These criteria apply to requests for use of immunoglobulins for the indication of Stiff Person Syndrome only. For the use of immunoglobulins for any other indication, please refer to the appropriate indication specific criteria.
Coverage of drugs is first determined by the member’s pharmacy or medical benefit. Please consult with or refer to the Evidence of Coverage document.
  1. FDA Approved Indications:
    • For immune globulin intravenous (IVIG) (including Gamunex-C, Gammaked and Gammagard when used intravenously)
      • Replacement therapy for primary immunodeficiency (PI) This includes, but is not limited to, congenital agammaglobulinemia, common variable immunodeficiency, X-linked agammaglobulinemia, Wiskott-Aldrich syndrome, and severe combined immunodeficiencies.

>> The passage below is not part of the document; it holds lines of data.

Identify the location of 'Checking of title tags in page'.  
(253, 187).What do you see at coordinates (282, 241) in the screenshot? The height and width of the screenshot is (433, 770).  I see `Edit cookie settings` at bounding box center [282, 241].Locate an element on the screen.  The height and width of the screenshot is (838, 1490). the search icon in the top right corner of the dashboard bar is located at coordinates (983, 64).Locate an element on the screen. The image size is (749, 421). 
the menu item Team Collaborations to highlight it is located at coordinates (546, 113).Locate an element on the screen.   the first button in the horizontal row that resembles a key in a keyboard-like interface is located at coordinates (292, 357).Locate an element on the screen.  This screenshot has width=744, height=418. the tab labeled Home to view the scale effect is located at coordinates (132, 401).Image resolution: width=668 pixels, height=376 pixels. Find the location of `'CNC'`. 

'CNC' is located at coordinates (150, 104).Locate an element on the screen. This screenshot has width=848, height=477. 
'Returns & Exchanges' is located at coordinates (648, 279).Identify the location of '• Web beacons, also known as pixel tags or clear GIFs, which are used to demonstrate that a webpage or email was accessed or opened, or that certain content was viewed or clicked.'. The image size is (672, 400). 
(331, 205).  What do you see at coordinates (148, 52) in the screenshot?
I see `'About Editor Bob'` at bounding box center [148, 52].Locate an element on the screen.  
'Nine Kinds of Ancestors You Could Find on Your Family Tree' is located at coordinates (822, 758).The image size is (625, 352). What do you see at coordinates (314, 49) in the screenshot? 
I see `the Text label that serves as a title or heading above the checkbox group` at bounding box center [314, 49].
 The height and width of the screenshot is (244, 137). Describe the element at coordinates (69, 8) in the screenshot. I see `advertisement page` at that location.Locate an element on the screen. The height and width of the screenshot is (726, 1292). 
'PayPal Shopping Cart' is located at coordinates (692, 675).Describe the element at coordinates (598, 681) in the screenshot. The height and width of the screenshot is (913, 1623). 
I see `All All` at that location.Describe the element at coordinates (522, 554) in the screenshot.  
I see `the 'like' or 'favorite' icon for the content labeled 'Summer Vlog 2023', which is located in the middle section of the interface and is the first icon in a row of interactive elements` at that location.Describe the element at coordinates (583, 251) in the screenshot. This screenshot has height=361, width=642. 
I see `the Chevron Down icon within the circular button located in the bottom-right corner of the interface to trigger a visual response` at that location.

      • Treatment of patients with idiopathic thrombocytopenic purpura (ITP) to raise platelet counts to prevent bleeding or to allow a patient with ITP to undergo surgery.
      • Maintenance therapy to improve muscle strength and disability in adult patients with Multifocal Motor Neuropathy (MMN).
      • Prevention of bacterial infections in patients with hypogammaglobulinemia and/or recurrent bacterial infections associated with B-cell chronic lymphocytic leukemia (CLL).
      • Prevention of coronary artery aneurysms associated with Kawasaki syndrome.
      • Treatment of chronic inflammatory demyelinating polyneuropathy (CIDP) to improve neuromuscular disability and impairment and for maintenance therapy to prevent relapse.
    • For immune globulin subcutaneous (including Gamunex-C, Gammaked, Gammagard Liquid, Hizentra, and Hyqvia when used subcutaneously)
      • Treatment of/replacement therapy for patients with primary immunodeficiency (PI). This includes, but is not limited to, congenital agammaglobulinemia, common variable immunodeficiency (CVID), X-linked agammaglobulinemia, Wiskott-Aldrich syndrome, and severe combined immunodeficiencies.
  2. Health Net Approved Indications and Usage Guidelines:
    • Diagnosis of Stiff Man Syndrome (also known as Moersch-Woltmann syndrome)
    AND
    • Presence of Anti-GAD antibody
    AND
    • Failure or clinically significant adverse effects to benzodiazepines (i.e., diazepam) or baclofen (oral or intrathecal)
  3. Coverage is Not Authorized For:
    • Non-FDA approved indications, which are not listed in the Health Net Approved Indications and Usage Guidelines section, unless there is sufficient documentation of efficacy and safety in the published literature.
    • A list of specific indications for which coverage is not authorized may be found in the PA guideline: Immunoglobulin Conditions Not Medically Necessary - NATL.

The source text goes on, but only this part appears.